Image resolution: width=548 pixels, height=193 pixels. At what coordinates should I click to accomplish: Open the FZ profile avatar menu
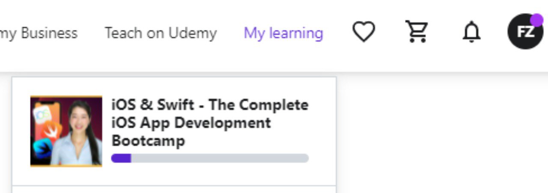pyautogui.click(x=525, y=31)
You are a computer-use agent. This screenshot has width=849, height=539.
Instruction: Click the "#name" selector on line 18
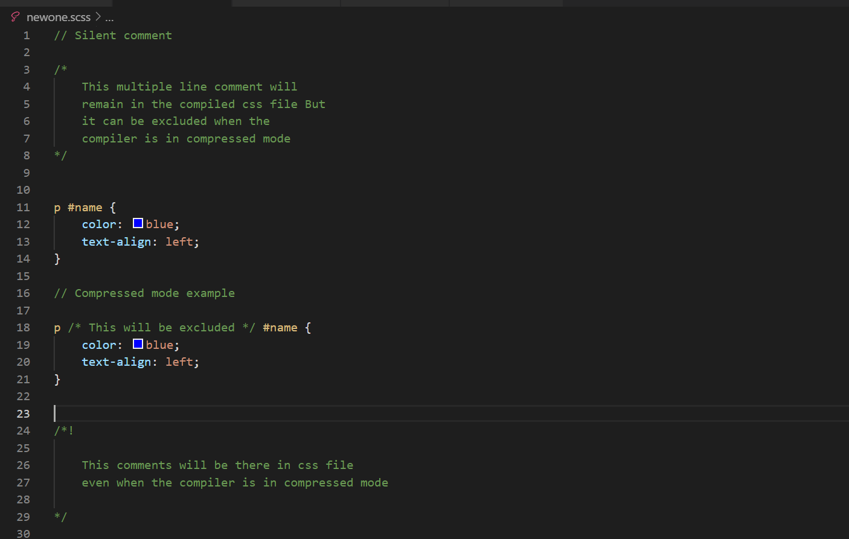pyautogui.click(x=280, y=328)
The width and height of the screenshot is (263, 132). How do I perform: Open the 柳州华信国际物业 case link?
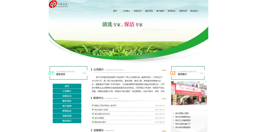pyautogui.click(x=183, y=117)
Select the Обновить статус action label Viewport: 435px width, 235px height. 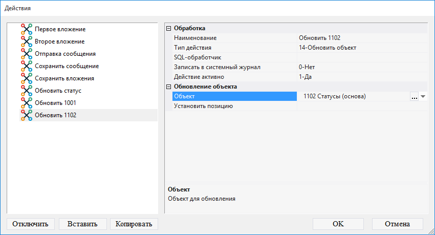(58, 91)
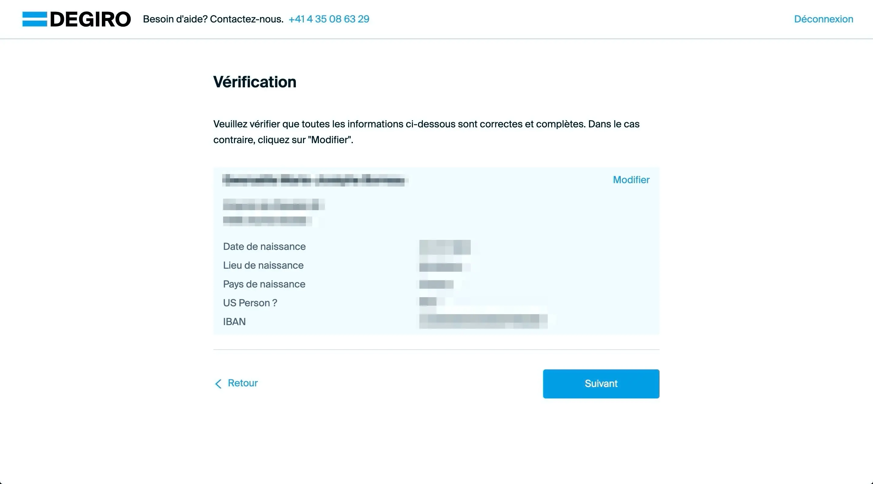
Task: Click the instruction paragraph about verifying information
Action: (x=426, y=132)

...

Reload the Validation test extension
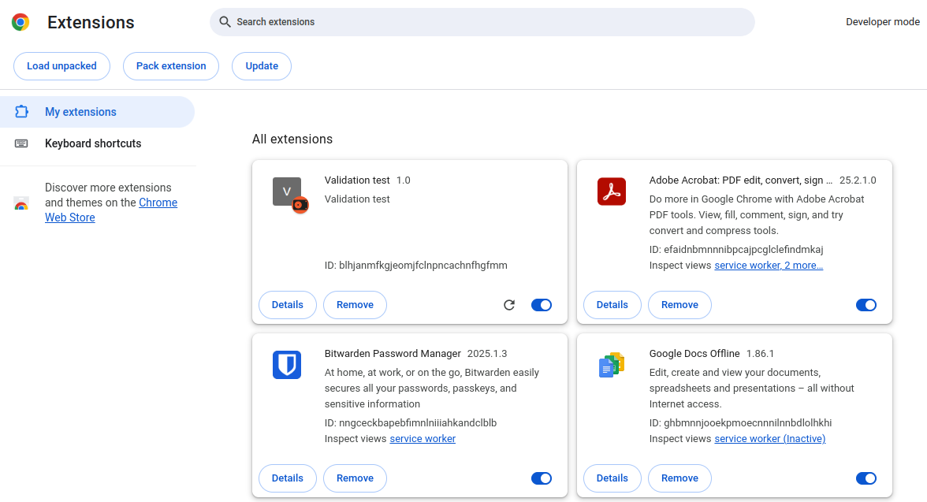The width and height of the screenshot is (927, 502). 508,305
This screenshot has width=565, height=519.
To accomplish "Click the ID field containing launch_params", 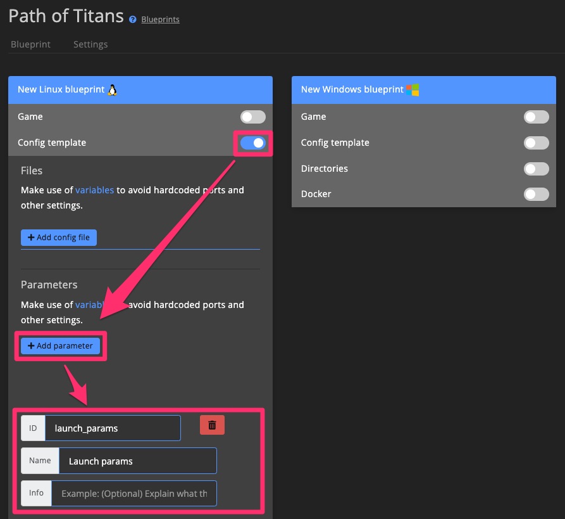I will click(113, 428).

#### [Instructions for the task]
Return each line in the records that holds the string "This".

#### [Answer space]
You are a computer-use agent. This screenshot has width=849, height=539.
This screenshot has width=565, height=519.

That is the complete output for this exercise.